**** Dataset excerpts

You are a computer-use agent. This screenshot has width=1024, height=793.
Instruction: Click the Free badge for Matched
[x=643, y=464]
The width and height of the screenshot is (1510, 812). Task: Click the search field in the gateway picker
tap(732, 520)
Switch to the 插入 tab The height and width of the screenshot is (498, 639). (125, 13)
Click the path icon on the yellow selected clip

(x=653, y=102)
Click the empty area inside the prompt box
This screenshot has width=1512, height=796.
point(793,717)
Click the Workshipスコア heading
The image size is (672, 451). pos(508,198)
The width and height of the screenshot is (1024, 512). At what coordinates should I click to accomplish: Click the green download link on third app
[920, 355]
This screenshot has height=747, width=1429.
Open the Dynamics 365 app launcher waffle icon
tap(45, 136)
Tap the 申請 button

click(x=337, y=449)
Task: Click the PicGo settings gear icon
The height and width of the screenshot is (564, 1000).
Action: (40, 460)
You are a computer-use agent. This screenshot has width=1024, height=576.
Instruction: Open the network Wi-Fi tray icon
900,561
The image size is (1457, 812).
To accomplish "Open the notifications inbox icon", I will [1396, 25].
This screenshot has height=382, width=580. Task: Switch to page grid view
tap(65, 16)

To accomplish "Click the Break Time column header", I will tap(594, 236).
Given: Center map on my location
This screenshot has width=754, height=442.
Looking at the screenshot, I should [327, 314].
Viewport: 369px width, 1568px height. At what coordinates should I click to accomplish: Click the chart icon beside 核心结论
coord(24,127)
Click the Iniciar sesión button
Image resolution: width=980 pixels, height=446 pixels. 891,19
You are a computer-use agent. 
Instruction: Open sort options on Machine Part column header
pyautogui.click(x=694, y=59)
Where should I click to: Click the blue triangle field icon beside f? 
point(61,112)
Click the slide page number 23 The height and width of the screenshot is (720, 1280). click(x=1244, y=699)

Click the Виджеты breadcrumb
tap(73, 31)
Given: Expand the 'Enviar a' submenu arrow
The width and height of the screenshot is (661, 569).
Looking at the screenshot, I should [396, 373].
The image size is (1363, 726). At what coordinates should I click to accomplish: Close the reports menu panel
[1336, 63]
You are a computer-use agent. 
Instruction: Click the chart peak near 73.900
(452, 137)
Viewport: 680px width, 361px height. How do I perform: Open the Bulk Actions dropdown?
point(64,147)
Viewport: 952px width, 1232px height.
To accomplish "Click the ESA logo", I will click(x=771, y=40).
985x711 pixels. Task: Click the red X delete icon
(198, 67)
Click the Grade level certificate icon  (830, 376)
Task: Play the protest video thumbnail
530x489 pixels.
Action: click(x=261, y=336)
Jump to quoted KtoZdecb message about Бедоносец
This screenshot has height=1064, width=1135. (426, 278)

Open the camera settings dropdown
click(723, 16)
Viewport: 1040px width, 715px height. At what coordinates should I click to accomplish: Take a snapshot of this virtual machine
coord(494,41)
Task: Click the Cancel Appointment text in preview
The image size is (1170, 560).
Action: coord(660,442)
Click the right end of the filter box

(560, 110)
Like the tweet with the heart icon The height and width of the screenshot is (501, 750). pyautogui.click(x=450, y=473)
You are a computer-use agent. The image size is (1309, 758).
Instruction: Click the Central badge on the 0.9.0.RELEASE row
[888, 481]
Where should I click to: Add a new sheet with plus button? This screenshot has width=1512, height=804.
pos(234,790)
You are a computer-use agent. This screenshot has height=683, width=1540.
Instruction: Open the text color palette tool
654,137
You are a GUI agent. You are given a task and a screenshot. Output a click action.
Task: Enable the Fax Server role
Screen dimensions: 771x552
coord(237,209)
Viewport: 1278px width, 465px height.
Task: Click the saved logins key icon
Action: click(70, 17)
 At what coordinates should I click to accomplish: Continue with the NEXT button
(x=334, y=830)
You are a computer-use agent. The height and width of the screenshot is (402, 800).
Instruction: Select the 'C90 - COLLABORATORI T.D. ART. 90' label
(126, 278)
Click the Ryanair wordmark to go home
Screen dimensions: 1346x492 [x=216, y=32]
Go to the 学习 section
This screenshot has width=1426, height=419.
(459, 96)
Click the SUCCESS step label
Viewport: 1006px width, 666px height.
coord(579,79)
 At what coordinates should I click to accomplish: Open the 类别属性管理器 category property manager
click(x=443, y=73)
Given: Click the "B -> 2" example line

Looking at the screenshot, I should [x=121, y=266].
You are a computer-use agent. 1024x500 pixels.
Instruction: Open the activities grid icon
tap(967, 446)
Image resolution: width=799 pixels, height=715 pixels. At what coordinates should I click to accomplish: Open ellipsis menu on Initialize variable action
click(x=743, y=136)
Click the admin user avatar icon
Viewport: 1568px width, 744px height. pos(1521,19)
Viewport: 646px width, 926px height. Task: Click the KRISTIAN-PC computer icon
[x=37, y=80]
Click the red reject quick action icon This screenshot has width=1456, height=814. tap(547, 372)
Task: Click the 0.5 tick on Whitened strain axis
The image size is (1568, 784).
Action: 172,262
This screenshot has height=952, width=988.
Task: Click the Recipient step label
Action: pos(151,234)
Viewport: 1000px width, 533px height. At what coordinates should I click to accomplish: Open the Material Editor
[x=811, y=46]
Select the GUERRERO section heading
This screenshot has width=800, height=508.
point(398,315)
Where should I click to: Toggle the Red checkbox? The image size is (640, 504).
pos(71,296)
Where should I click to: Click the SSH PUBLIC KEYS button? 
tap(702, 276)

********

-- About this exercise --
Within the data above, the span starting at the line containing "has width=1024, height=576." and ending at the line containing "Given: Expand the 'Enviar a' submenu arrow" is to be retyped exactly, with no other lines.

-- Output of the task --
You are a computer-use agent. This screenshot has width=1024, height=576.
Instruction: Open the network Wi-Fi tray icon
900,561
The image size is (1457, 812).
To accomplish "Open the notifications inbox icon", I will [1396, 25].
This screenshot has height=382, width=580. Task: Switch to page grid view
tap(65, 16)

To accomplish "Click the Break Time column header", I will tap(594, 236).
Given: Center map on my location
This screenshot has width=754, height=442.
Looking at the screenshot, I should [327, 314].
Viewport: 369px width, 1568px height. At what coordinates should I click to accomplish: Click the chart icon beside 核心结论
coord(24,127)
Click the Iniciar sesión button
Image resolution: width=980 pixels, height=446 pixels. 891,19
You are a computer-use agent. 
Instruction: Open sort options on Machine Part column header
pyautogui.click(x=694, y=59)
Where should I click to: Click the blue triangle field icon beside f? 
point(61,112)
Click the slide page number 23 The height and width of the screenshot is (720, 1280). click(x=1244, y=699)

Click the Виджеты breadcrumb
tap(73, 31)
Given: Expand the 'Enviar a' submenu arrow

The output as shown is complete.